The authors outline concrete technological complementarity. The proposed second detector could employ a larger, higher‑field (2–3 T) solenoid, offering improved momentum resolution and additional radial space for subsystems, albeit at the cost of increased engineering complexity. For tracking, a gaseous system such as a Time Projection Chamber or drift chamber could be combined with outer silicon layers, enhancing low‑momentum particle identification via dE/dx measurements and pattern recognition. Particle identification (PID) would be re‑optimized: a simplified forward Ring‑Imaging Cherenkov (RICH) detector would cover high‑momentum particles, while an ambitious 10 ps time‑of‑flight (TOF) system would dramatically improve PID in the low‑to‑intermediate momentum range. In the barrel region, a dedicated muon detection system could replace the conventional hadronic calorimeter, expanding sensitivity to muon‑rich final states and electroweak processes.
A central element of the proposal is the distinct interaction‑region design. IR‑8 would feature a 35 mrad crossing angle (versus 25 mrad in IR‑6) and incorporate a “secondary focus” located roughly 45 m downstream of the IP. This optical configuration creates a narrow beam spot at the secondary focus, allowing Roman‑Pot detectors and Zero‑Degree Calorimeters (ZDC) to approach the beam core much more closely than in IR‑6. Simulations (Fig. 2) demonstrate that the combined ZDC + Roman‑Pot tagging dramatically improves veto efficiency for incoherent diffractive events in e‑Pb collisions, reducing the non‑vetoed fraction by over 30 % across a wide range of momentum transfer |t|. The enhanced forward acceptance enables detection of very low transverse‑momentum protons (pₜ < 200 MeV) and nuclear fragments with minimal longitudinal momentum loss, which is essential for clean separation of coherent and incoherent diffraction and for full momentum reconstruction of breakup products.

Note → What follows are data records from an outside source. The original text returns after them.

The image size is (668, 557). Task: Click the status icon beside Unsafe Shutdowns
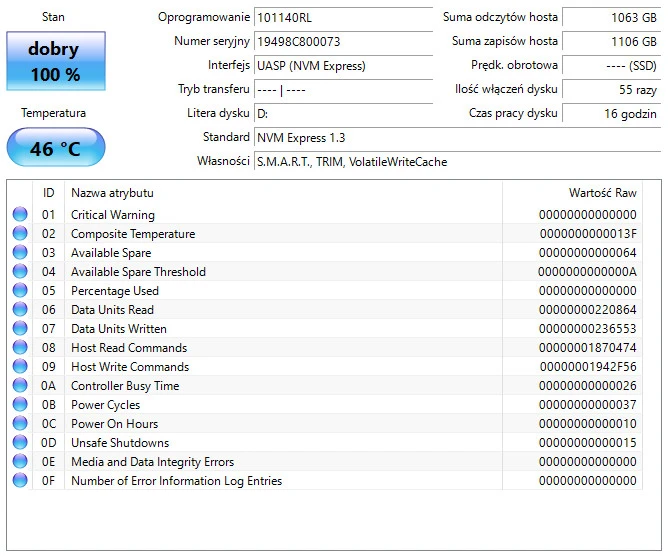pos(20,443)
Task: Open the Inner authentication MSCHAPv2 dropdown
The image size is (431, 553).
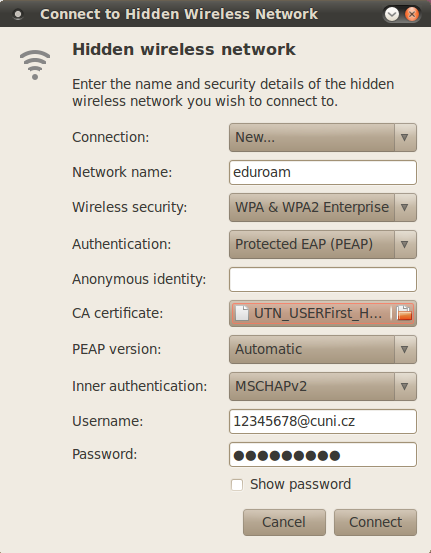Action: (x=323, y=387)
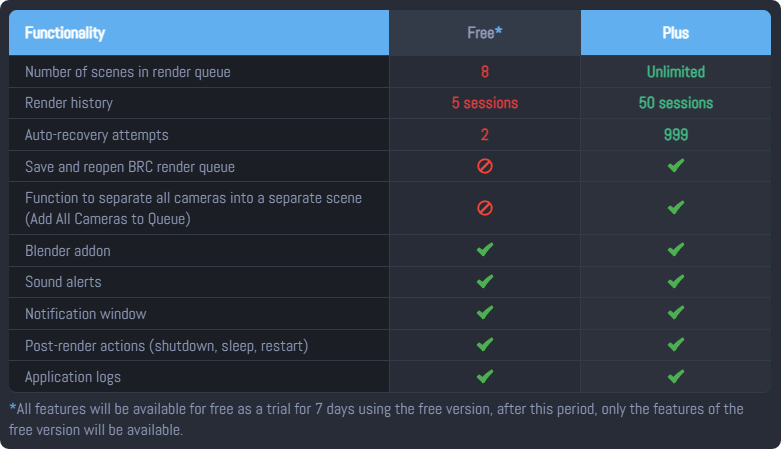Click the Plus checkmark for Sound alerts
The width and height of the screenshot is (781, 449).
[x=675, y=281]
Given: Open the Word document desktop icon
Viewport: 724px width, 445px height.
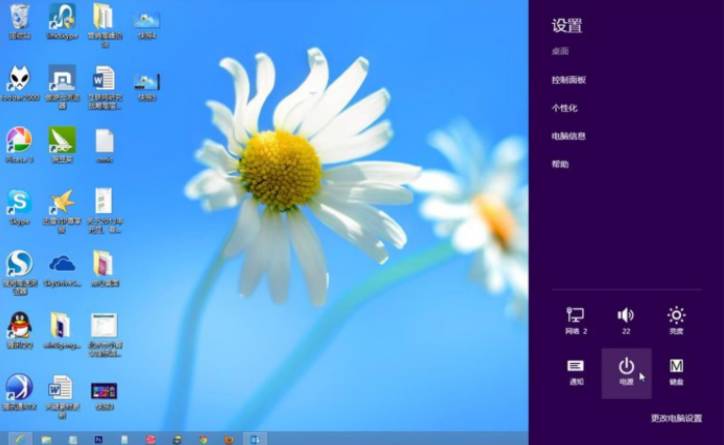Looking at the screenshot, I should pyautogui.click(x=104, y=78).
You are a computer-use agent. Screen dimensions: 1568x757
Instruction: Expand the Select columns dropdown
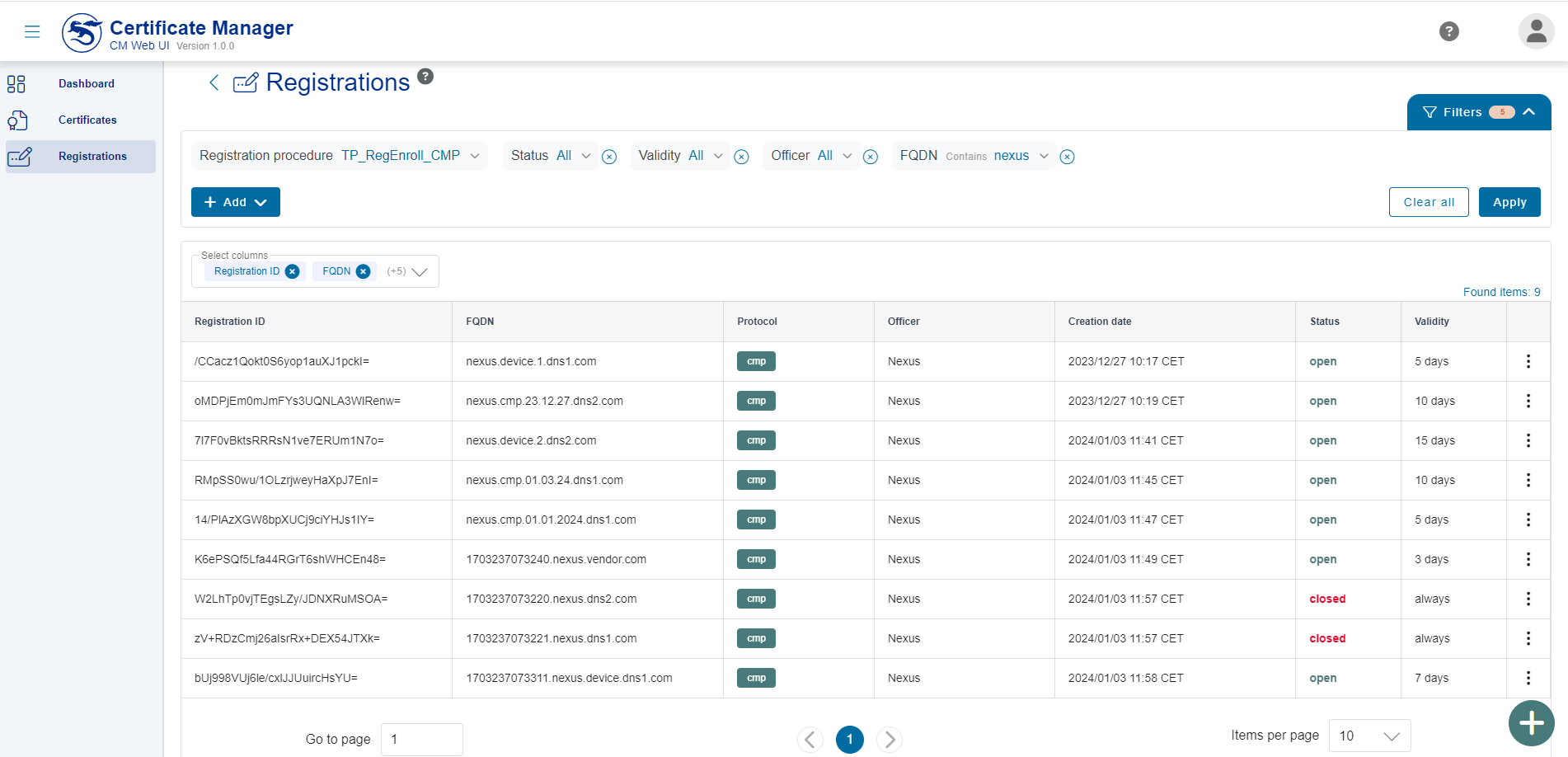[420, 272]
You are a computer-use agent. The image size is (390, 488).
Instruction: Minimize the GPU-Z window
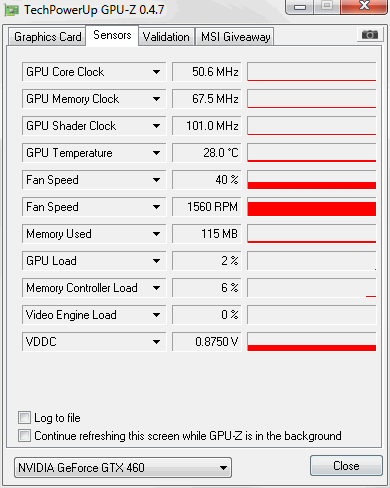pyautogui.click(x=300, y=6)
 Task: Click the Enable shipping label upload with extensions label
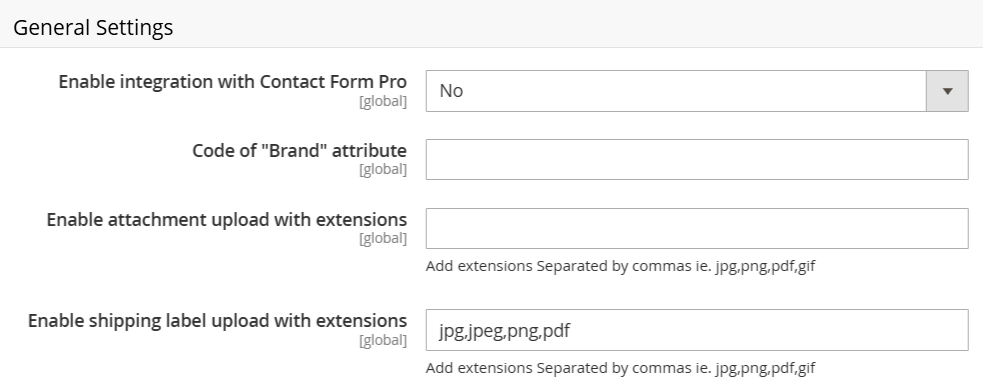(x=217, y=321)
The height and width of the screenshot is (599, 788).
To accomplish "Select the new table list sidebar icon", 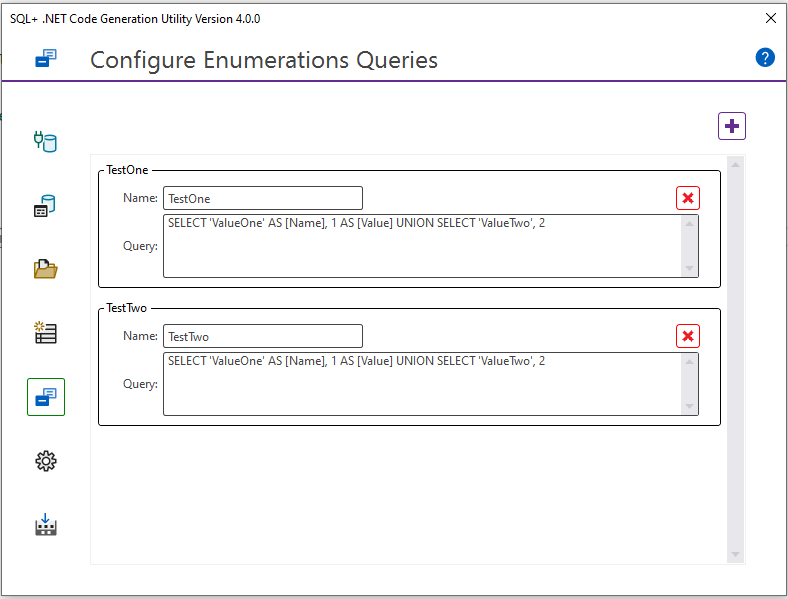I will (x=46, y=333).
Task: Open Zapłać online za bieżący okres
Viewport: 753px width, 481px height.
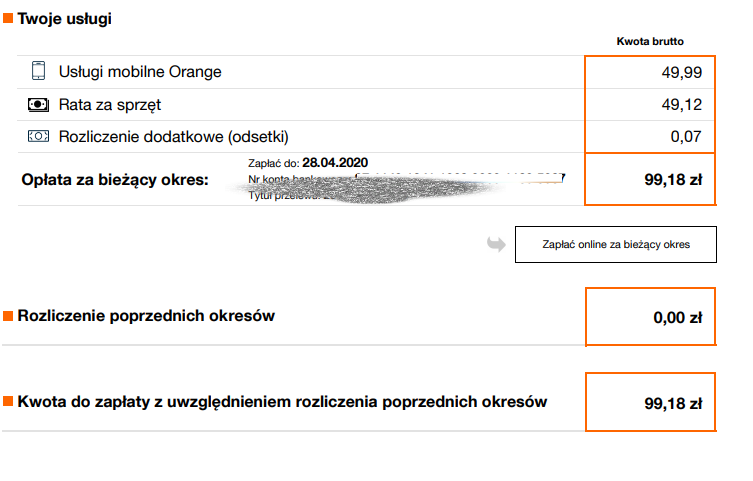Action: (x=616, y=244)
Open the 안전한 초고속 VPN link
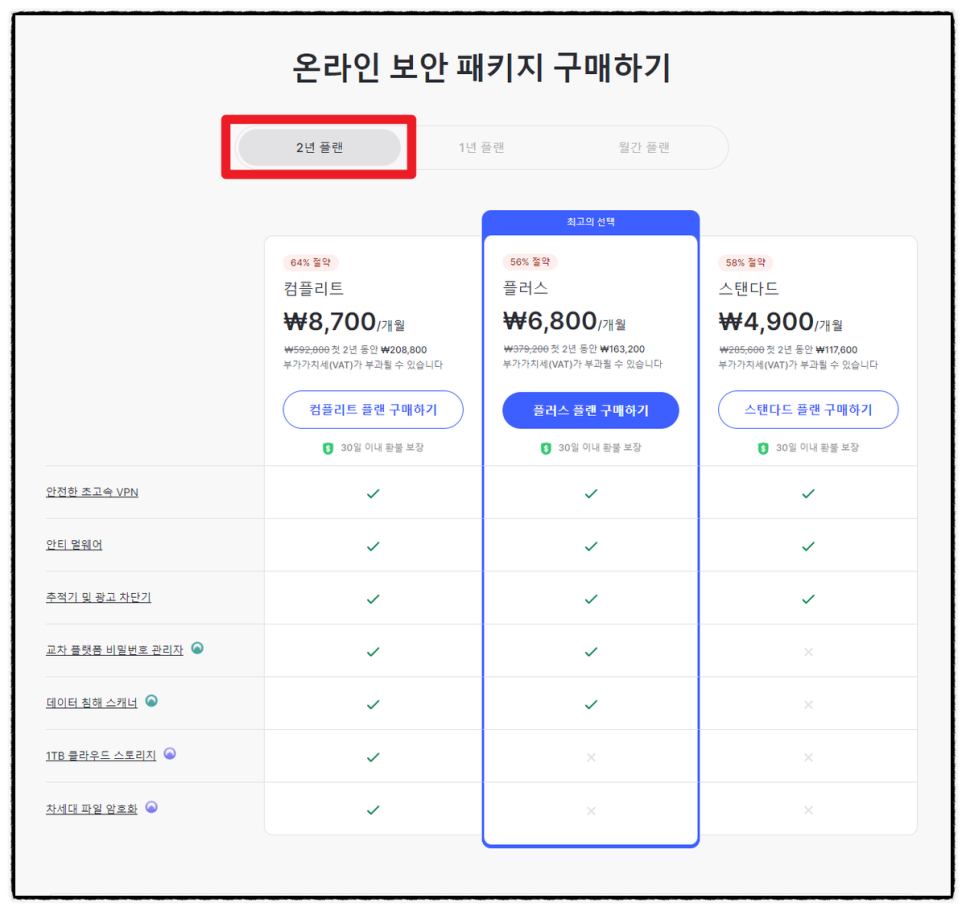Image resolution: width=966 pixels, height=911 pixels. [x=92, y=492]
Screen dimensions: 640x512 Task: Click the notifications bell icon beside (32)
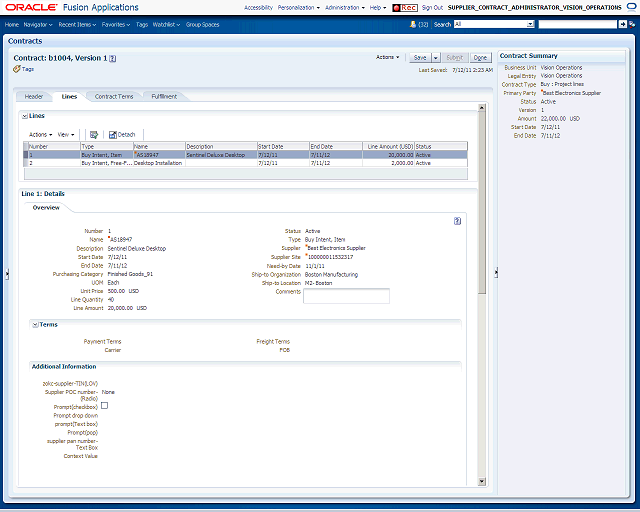click(x=413, y=24)
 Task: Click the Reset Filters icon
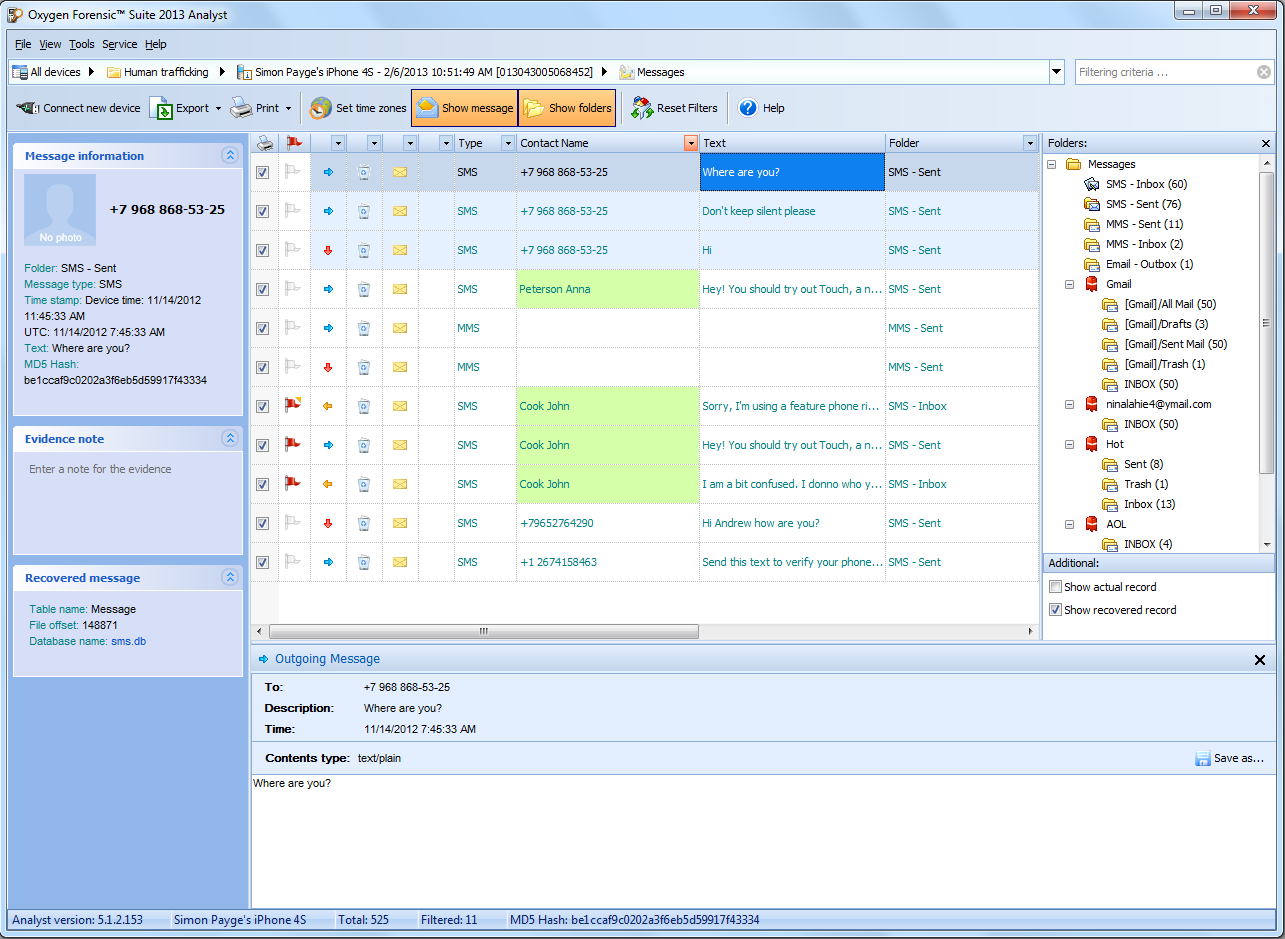642,108
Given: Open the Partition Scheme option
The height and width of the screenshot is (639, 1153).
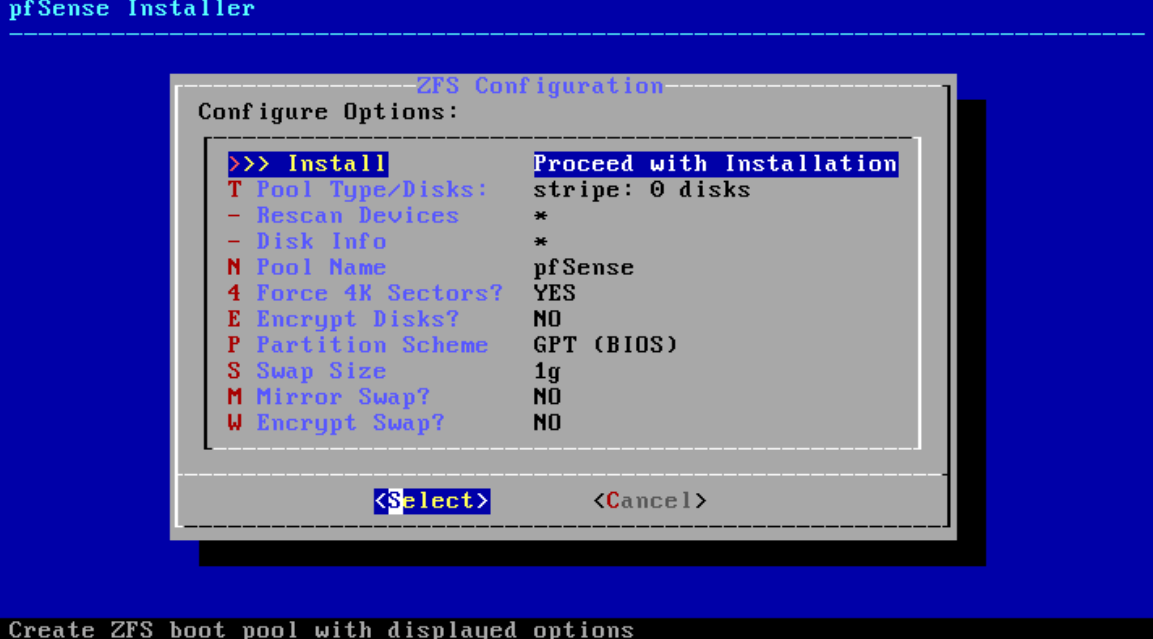Looking at the screenshot, I should tap(371, 345).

The paper discusses the scientific impact of these capabilities. Improved forward low‑pₜ coverage directly benefits exclusive and diffractive programs, enabling more precise measurements of generalized parton distributions and three‑dimensional imaging of nuclei. High‑momentum PID and muon detection broaden the reach into electroweak and beyond‑Standard‑Model searches. Cross‑checking results between the two detectors will tighten systematic error budgets, making the EIC a more robust discovery machine.
Technical risks are acknowledged: manufacturing a large‑radius, high‑field solenoid; integrating gaseous and silicon tracking technologies; achieving 10 ps timing resolution in a large‑scale TOF system; and ensuring reliable operation of Roman‑Pot devices near the beam. The authors argue that distributing these risks across two independent detector concepts actually reduces the overall project vulnerability.
In summary, the second detector is not merely an additional data‑taking instrument but a strategic complement that provides independent validation, systematic control, and specialized instrumentation tailored to physics channels under‑represented by ePIC. By exploiting a distinct interaction‑region geometry and a suite of alternative technologies, the second detector would substantially enhance the EIC’s capability to explore gluon dynamics, nuclear structure, and potential new phenomena, thereby maximizing the scientific return on the substantial investment in this next‑generation collider.